##### 提供された抜粋 #####

スンデの章/真っ赤なウドンと言い訳の多いスンデ◆デリケートな胃腸の僕にとって韓国料理は難敵だらけ。食べるほどに不幸が襲う。
コリアン・フード・コラムニストの八田靖史(はったやすし)が25歳のときに書いた23歳だった20年前(1999~2000年)の韓国留学記。
※情報は当時のもの
第1章(7)から続く
第1章(1)から読む

 ◆

2、真っ赤なウドンと言い訳の多いスンデ

 留学中、僕のあだ名は「ウンコチェンイ」だった。「チェンイ」とは人の性質や習慣、行動などを表す単語にくっついて、その人を少し見下げていう言葉である。

 少し例をあげると、嘘を表す「コジンマル」という単語について「コジンマルチェンイ(うそつき」。恐れを表す「コプ」について「コプチェンイ(臆病者)」。固執を表す「コジプ」について「コジプチェンイ(意地っ張り)」などがある。

 ウンコチェンイは僕の友人が作った日韓合成語で、しょっちゅうおなかをこわしてウンコ、ウンコと騒いでいる僕を指して言ったものだ。僕の内臓関係諸器官は極めてデリケートにできており、ちょっとしたダメージですぐストライキに突入し、消化吸収能力が失われてしまう。

 前日飲み過ぎてもダメだし、ちょっと食べ合わせが悪くてもダメ、冷房の効いた書店なんかいちばんダメで、乗り物にもかなり恐怖を感じる。朝学校へ行くときの電車というのがまた最悪で、満員電車の中、おなかがぐるぐるいい始めたときの悲しみ苦しみは筆舌に尽くしがたい。

 周りにいる人たちのおなかにテレポーテーションでおすそ分けできないか考えてみたり、

「神様、ボクが悪かったです!」

 と前非を悔いてみたり、ほっぺたの裏側を噛んでこの絶えがたい痛みを他の場所へ移動できないものか試してみたり、ともかくありとあらゆる無駄なあがきを繰り返す。

 そんな内臓を抱えている僕にとって、韓国料理というのは相当に刺激が強い。唐辛子が大量に入っている上、ニンニク、ショウガ、コショウなど刺激物のオンパレードだ。キムチが食卓から消えることはないし、スープはどれも真っ赤、付け合せに生の青唐辛子などが登場したりもする。

##### データセット部分 #####

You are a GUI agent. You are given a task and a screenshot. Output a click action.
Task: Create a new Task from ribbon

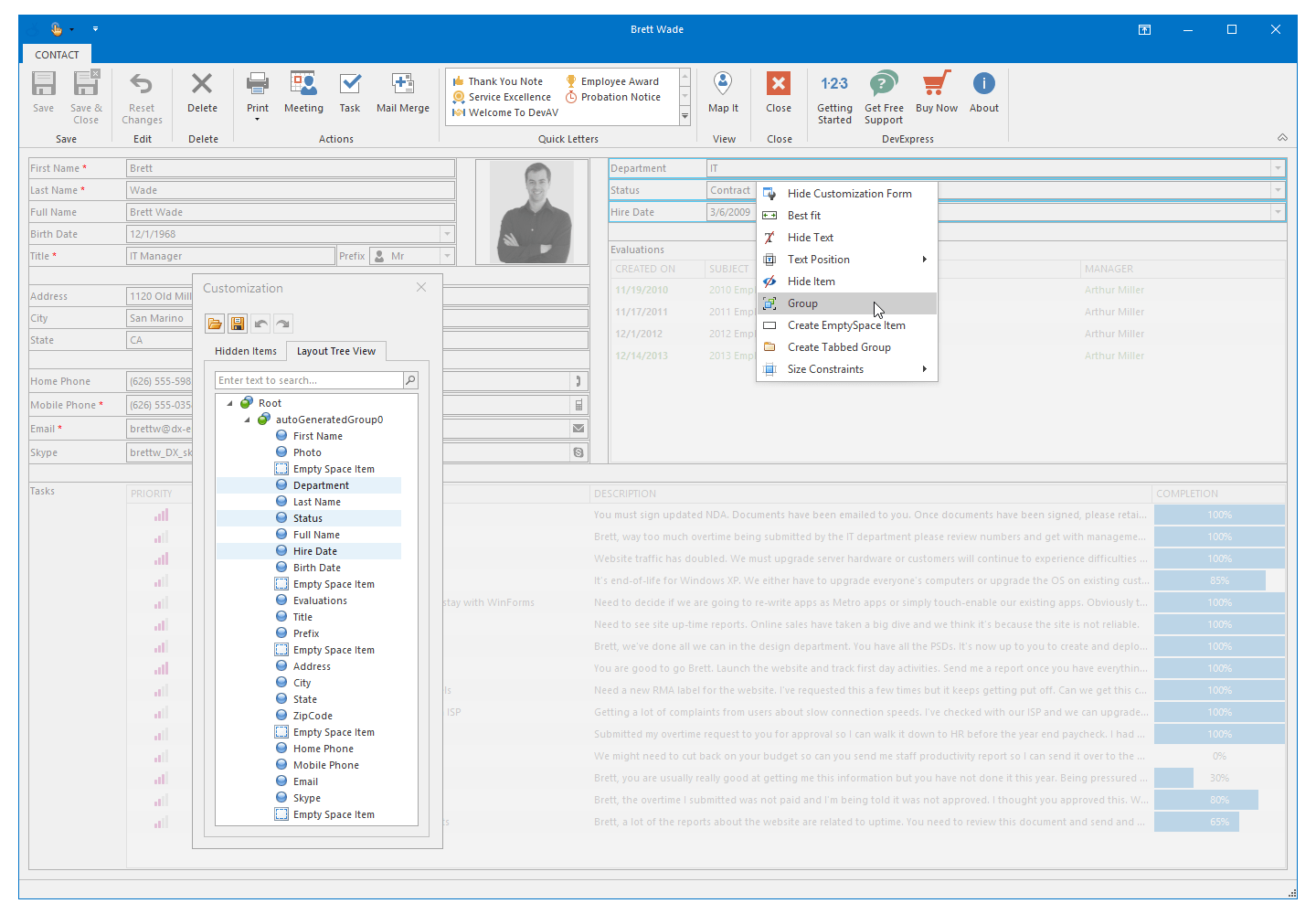(350, 85)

#####

上の韓国留学記から、「少し例をあげると、嘘を表す「」を含む語句で始まり「苦しみは筆舌に尽くしがたい。」で終わる部分を、一字も変えずに書き写せ。

少し例をあげると、嘘を表す「コジンマル」という単語について「コジンマルチェンイ(うそつき」。恐れを表す「コプ」について「コプチェンイ(臆病者)」。固執を表す「コジプ」について「コジプチェンイ(意地っ張り)」などがある。

 ウンコチェンイは僕の友人が作った日韓合成語で、しょっちゅうおなかをこわしてウンコ、ウンコと騒いでいる僕を指して言ったものだ。僕の内臓関係諸器官は極めてデリケートにできており、ちょっとしたダメージですぐストライキに突入し、消化吸収能力が失われてしまう。

 前日飲み過ぎてもダメだし、ちょっと食べ合わせが悪くてもダメ、冷房の効いた書店なんかいちばんダメで、乗り物にもかなり恐怖を感じる。朝学校へ行くときの電車というのがまた最悪で、満員電車の中、おなかがぐるぐるいい始めたときの悲しみ苦しみは筆舌に尽くしがたい。